Find the word "avatar" in the records below. List each line containing it.
──────── MATERIAL SUPPLIED ────────
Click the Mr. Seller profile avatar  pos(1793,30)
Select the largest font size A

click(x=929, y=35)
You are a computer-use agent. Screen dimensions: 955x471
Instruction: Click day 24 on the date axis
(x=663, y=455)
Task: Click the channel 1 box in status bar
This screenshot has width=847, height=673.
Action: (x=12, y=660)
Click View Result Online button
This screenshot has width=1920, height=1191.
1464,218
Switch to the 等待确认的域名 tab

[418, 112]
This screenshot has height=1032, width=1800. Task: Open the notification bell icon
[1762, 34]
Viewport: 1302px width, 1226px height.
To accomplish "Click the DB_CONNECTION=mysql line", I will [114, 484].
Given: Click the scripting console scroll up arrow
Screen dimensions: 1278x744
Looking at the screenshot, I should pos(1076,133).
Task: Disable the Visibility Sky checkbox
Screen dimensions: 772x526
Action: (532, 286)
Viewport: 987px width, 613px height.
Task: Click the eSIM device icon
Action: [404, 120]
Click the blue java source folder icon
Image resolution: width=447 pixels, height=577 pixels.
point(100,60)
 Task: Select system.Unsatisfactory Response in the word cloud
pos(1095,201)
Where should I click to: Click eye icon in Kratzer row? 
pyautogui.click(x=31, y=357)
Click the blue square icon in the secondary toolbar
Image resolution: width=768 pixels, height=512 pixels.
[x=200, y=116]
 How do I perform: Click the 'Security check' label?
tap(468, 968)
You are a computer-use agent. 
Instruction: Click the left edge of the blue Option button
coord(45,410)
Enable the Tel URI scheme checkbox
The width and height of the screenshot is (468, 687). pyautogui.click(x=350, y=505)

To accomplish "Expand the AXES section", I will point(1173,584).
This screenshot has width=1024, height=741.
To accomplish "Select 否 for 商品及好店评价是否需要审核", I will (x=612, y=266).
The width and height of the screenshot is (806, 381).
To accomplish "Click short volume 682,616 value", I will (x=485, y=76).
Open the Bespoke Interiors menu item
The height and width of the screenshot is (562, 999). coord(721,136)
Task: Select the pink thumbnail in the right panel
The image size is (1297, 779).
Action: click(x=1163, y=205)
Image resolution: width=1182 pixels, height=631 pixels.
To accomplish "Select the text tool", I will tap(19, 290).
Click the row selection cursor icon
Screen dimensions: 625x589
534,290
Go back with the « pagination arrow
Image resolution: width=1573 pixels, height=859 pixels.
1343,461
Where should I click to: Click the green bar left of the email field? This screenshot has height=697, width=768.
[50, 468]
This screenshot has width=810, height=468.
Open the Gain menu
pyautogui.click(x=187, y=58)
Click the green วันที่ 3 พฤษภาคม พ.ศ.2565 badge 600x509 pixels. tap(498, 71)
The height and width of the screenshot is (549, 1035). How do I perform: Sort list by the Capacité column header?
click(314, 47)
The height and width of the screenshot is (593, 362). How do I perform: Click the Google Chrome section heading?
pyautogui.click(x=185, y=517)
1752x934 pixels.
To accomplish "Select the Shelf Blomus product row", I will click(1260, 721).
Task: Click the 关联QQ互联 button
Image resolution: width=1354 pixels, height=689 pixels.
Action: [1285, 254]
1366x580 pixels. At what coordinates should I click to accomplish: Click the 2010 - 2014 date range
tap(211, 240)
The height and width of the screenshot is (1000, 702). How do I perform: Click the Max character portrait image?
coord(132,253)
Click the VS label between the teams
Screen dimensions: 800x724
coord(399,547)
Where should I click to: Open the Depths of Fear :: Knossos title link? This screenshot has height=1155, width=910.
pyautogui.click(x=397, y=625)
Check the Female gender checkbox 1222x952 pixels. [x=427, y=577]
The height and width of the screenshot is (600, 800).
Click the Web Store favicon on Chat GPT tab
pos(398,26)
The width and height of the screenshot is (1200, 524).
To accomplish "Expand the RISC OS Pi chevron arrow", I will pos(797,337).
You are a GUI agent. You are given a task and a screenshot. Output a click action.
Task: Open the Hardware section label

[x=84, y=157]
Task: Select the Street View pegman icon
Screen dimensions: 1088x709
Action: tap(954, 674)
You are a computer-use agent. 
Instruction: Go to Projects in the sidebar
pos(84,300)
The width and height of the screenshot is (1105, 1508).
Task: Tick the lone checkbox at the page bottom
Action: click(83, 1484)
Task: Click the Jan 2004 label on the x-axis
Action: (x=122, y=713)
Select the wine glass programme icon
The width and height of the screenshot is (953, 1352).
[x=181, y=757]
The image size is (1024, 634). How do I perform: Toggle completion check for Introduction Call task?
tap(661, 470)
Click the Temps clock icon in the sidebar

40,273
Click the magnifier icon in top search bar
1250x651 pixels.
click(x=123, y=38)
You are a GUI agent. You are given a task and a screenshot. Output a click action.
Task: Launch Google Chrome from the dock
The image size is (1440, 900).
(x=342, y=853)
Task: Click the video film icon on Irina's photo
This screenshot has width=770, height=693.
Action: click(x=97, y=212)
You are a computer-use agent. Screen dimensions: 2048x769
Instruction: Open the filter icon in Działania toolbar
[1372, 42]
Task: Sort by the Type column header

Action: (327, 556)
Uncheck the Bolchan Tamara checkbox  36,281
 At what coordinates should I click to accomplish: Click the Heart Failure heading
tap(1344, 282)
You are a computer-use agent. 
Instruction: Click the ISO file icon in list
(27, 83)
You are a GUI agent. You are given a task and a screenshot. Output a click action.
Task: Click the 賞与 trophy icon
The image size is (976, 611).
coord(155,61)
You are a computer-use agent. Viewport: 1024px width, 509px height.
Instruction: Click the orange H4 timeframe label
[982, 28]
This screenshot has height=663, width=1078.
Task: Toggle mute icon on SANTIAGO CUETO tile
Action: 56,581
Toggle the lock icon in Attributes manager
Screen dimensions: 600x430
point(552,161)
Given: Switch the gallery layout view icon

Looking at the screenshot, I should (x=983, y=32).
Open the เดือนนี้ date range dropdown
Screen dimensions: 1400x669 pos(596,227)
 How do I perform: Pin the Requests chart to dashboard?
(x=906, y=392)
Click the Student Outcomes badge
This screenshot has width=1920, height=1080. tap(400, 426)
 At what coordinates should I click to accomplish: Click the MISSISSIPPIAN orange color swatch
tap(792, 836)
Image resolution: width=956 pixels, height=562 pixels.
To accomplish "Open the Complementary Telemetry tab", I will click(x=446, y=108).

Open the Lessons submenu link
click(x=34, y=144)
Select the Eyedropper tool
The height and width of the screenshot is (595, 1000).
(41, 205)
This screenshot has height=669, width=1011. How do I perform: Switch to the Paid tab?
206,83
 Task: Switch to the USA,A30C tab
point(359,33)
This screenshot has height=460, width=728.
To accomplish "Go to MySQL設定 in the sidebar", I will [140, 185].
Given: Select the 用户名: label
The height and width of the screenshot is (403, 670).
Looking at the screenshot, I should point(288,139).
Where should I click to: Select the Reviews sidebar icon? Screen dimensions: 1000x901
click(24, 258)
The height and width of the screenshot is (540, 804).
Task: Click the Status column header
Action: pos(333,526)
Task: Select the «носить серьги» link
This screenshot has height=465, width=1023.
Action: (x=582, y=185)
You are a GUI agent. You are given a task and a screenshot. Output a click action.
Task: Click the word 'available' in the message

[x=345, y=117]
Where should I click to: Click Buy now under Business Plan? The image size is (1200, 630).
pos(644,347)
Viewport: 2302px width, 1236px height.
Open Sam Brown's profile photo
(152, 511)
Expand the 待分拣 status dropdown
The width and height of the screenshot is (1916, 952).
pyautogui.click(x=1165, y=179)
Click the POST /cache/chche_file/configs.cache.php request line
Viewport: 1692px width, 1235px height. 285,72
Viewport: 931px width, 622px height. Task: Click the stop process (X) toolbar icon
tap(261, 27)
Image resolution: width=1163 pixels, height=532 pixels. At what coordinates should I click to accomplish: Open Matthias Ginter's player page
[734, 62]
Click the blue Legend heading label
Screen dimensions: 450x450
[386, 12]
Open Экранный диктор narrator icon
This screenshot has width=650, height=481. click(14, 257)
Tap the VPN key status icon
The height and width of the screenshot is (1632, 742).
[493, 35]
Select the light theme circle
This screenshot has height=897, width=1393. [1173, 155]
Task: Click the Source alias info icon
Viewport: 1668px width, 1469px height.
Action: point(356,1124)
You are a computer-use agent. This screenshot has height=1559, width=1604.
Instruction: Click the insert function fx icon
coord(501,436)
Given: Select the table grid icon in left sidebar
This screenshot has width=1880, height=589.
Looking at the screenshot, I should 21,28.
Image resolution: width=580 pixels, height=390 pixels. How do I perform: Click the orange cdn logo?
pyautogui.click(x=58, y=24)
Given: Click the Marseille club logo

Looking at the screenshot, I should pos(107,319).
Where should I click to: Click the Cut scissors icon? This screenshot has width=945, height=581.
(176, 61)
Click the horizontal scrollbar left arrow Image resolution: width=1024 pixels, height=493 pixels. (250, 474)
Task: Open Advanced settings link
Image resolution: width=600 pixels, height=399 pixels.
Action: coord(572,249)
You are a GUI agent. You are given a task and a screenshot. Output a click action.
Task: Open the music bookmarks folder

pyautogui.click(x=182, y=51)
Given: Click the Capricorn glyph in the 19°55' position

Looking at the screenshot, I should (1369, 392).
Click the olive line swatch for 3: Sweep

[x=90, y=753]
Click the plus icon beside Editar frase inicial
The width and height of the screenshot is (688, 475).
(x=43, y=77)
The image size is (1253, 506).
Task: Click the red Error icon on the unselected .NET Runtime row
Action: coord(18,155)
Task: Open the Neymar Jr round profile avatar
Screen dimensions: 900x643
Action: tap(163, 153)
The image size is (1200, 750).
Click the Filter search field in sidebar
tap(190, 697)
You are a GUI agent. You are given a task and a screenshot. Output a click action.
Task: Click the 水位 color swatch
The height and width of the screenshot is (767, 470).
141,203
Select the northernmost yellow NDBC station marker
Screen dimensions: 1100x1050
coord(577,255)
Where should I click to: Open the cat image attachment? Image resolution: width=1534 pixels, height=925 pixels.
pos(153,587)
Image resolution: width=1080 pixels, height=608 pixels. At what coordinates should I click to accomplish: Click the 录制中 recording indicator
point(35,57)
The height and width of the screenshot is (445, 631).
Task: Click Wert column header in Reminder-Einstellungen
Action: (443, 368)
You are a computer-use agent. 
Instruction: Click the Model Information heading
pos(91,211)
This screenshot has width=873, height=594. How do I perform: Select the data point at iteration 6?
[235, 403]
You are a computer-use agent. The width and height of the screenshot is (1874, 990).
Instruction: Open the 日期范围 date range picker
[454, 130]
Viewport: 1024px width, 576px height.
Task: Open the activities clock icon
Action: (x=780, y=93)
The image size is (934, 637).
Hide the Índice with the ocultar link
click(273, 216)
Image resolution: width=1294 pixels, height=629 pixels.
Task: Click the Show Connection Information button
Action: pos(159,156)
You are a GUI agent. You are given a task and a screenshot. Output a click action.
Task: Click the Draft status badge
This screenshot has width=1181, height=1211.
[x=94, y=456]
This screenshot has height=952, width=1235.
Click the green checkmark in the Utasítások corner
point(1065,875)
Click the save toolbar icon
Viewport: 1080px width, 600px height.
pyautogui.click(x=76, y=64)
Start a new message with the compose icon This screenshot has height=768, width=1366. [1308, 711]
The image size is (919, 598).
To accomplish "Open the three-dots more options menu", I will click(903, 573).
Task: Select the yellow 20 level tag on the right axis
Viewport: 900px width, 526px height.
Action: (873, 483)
────────
▶ [RESPONSE AREA]:
Click the Mr. Seller profile avatar  pos(1793,30)
Task: Open the Neymar Jr round profile avatar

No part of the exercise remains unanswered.